Step over the threshold of the historic Il Bisonte store with its glass windows on via del Parione in the center of Florence, and your senses will be captivated by the intense and magnificent smell of leather tannin.

The flagship store has never ceased to evolve since it attracted the attention of international travellers in the Seventies with its unusual blend as an atelier and shop selling leather bags and accessories as well as curious pieces of vintage design, artworks, riding equipment and Liberty-style lamps. A striking bison in resin, wooden columns crafted for a 1989 installation, vintage suitcases and creations styled over 20 years for exhibitions held at Palazzo Strozzi form a theatrical backdrop to Tuscan dressers showing classics in the Heritage collection and more contemporary bag designs. Herringbone terracotta floors and whitewashed vaulted ceilings communicate the heritage of Florence as shoppers inspect the desirable items, from purses with non-chemical metallic finishes to overnight bags, and even a script cover yearned for by Hollywood stars.

Among the first customers to fall in love with Il Bisonte was Ralph Lauren, who bought a leather briefcase at the via del Parione shop that he has been carrying almost everywhere he goes for 50 years. Down the years, other celebrities have followed his example, including Elizabeth Taylor, Monica Bellucci, Leonardo DiCaprio, Robert Redford and Tom Hanks, who loves to pop by the store whenever he’s in Florence.

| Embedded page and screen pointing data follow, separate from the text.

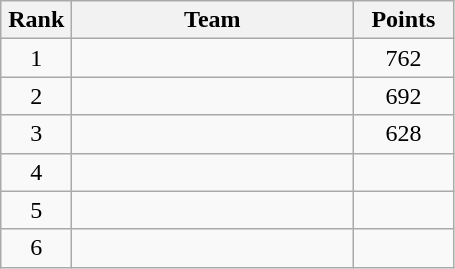
2 (36, 96)
628 (404, 134)
692 (404, 96)
Team (212, 20)
1 (36, 58)
3 (36, 134)
Rank (36, 20)
Points (404, 20)
6 (36, 248)
5 (36, 210)
4 (36, 172)
762 (404, 58)
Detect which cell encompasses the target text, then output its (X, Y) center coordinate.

More than anything else, a visit to the via del Parione involves a deep dive into Florentine manufacturing traditions at their most authentic. All of Il Bisonte’s products are crafted in small artisan workshops, often family run and passed down from generation to generation, at a radius of no more than 35 kilometres from Florence, from model making in Pontassieve to small leather item production in Impruneta and Borgo San Lorenzo, and bag manufacturing in Reggello, Rufina and Vicchio. As we pick up a sumptuously soft notebook cover, the store manager explains how the tactility depends entirely on the animal whose skin was used to make the item. “Il Bisonte only uses hides from adult cattle reared for food, which would otherwise be disposed of at a significant cost to the environment.”

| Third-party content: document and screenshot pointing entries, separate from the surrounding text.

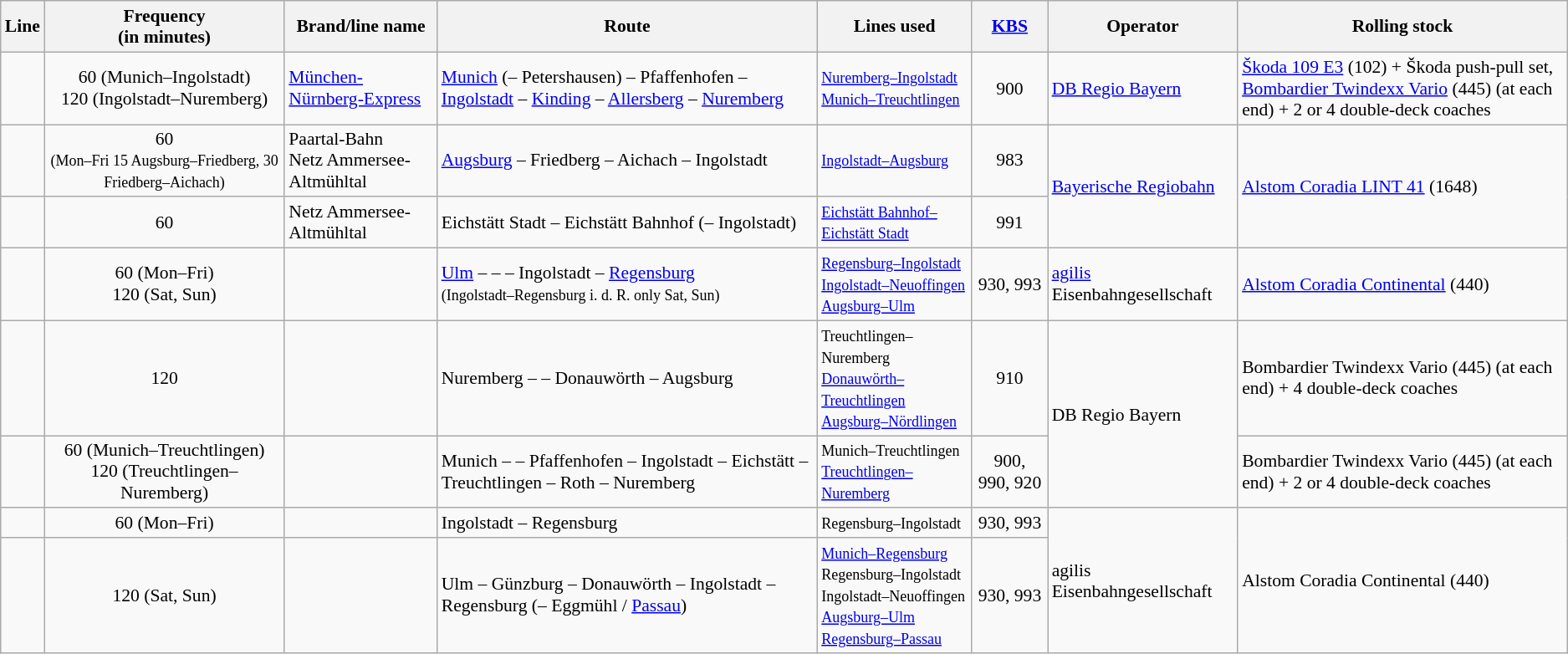
München-Nürnberg-Express (360, 89)
Regensburg–IngolstadtIngolstadt–NeuoffingenAugsburg–Ulm (895, 284)
Škoda 109 E3 (102) + Škoda push-pull set,Bombardier Twindexx Vario (445) (at each end) + 2 or 4 double-deck coaches (1402, 89)
Operator (1143, 27)
60 (164, 222)
120 (164, 378)
Munich (– Petershausen) – Pfaffenhofen – Ingolstadt – Kinding – Allersberg – Nuremberg (627, 89)
Eichstätt Stadt – Eichstätt Bahnhof (– Ingolstadt) (627, 222)
60 (Mon–Fri) (164, 524)
Ulm – – – Ingolstadt – Regensburg(Ingolstadt–Regensburg i. d. R. only Sat, Sun) (627, 284)
Netz Ammersee-Altmühltal (360, 222)
Paartal-BahnNetz Ammersee-Altmühltal (360, 161)
Regensburg–Ingolstadt (895, 524)
Ingolstadt–Augsburg (895, 161)
60 (Mon–Fri)120 (Sat, Sun) (164, 284)
Frequency(in minutes) (164, 27)
Lines used (895, 27)
900, 990, 920 (1009, 472)
Ulm – Günzburg – Donauwörth – Ingolstadt – Regensburg (– Eggmühl / Passau) (627, 595)
Bayerische Regiobahn (1143, 186)
60(Mon–Fri 15 Augsburg–Friedberg, 30 Friedberg–Aichach) (164, 161)
Alstom Coradia LINT 41 (1648) (1402, 186)
Brand/line name (360, 27)
60 (Munich–Ingolstadt)120 (Ingolstadt–Nuremberg) (164, 89)
Augsburg – Friedberg – Aichach – Ingolstadt (627, 161)
Rolling stock (1402, 27)
910 (1009, 378)
60 (Munich–Treuchtlingen)120 (Treuchtlingen–Nuremberg) (164, 472)
Bombardier Twindexx Vario (445) (at each end) + 4 double-deck coaches (1402, 378)
Line (23, 27)
120 (Sat, Sun) (164, 595)
Munich–RegensburgRegensburg–IngolstadtIngolstadt–NeuoffingenAugsburg–UlmRegensburg–Passau (895, 595)
Nuremberg – – Donauwörth – Augsburg (627, 378)
991 (1009, 222)
Treuchtlingen–NurembergDonauwörth–TreuchtlingenAugsburg–Nördlingen (895, 378)
983 (1009, 161)
Munich – – Pfaffenhofen – Ingolstadt – Eichstätt – Treuchtlingen – Roth – Nuremberg (627, 472)
Ingolstadt – Regensburg (627, 524)
Eichstätt Bahnhof–Eichstätt Stadt (895, 222)
Nuremberg–IngolstadtMunich–Treuchtlingen (895, 89)
Bombardier Twindexx Vario (445) (at each end) + 2 or 4 double-deck coaches (1402, 472)
KBS (1009, 27)
Munich–TreuchtlingenTreuchtlingen–Nuremberg (895, 472)
900 (1009, 89)
Route (627, 27)
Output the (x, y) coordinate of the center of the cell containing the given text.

Starting their journey in the tanneries of Santa Croce sull’Arno, among others, the raw hides are preserved in salt before being washed, rehydrated and passed through drums several times. They are tanned with vegetable substances such as tannin, a 100 per cent natural powder obtained from the bark of European chestnut trees, which allows the leather items to darken and gain character over time. A photograph mounted on the wall shows how Il Bisonte’s small leather items age from sand, milk and champagne shades in their infancy to gold, honey and caramel, and chestnut and ebony in their dotage. “The vegetable substances with which our articles are tanned mean that you can rub a scratch and it will go away,” the Il Bisonte team explains while holding a handsome forest green cowhide shoulder bag in the FW23 collection. 

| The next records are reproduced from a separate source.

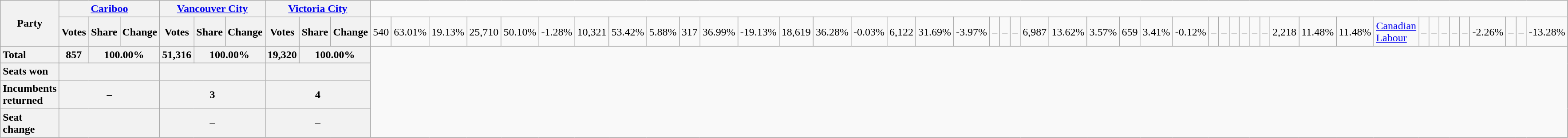
-3.97% (972, 32)
Incumbents returned (30, 94)
53.42% (628, 32)
63.01% (410, 32)
-0.03% (869, 32)
Total (30, 55)
3 (212, 94)
36.28% (832, 32)
540 (381, 32)
50.10% (520, 32)
659 (1130, 32)
2,218 (1284, 32)
4 (318, 94)
31.69% (935, 32)
Victoria City (318, 9)
51,316 (177, 55)
36.99% (719, 32)
25,710 (484, 32)
Cariboo (109, 9)
3.57% (1103, 32)
19.13% (448, 32)
6,987 (1035, 32)
317 (690, 32)
-13.28% (1547, 32)
Canadian Labour (1396, 32)
Party (30, 23)
18,619 (796, 32)
6,122 (901, 32)
-1.28% (557, 32)
19,320 (282, 55)
857 (74, 55)
-0.12% (1190, 32)
5.88% (663, 32)
Seat change (30, 123)
3.41% (1157, 32)
10,321 (592, 32)
13.62% (1068, 32)
-19.13% (758, 32)
-2.26% (1488, 32)
Seats won (30, 71)
Vancouver City (212, 9)
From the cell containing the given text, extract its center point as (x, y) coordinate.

Stubborn like the namesake animal, Il Bisonte refuses to bow to the swings and arrows of fashion trends and seasonal constraints. Many of the items on display have been in continuous production since the 1970s, such as the iconic Caramella transformable bag and the Trappola men’s backpack. Plus, customization is an option at the Florence flagship store thanks to a machine that enables leather lovers to personalize their purchases with initials, numbers and symbols. 

Established by Wanny Di Filippo in 1970, this proudly Florentine high-quality leather goods brand has always been at home in the monumental Palazzo Corsini, a stone’s throw from via Tornabuoni and near the lungarno.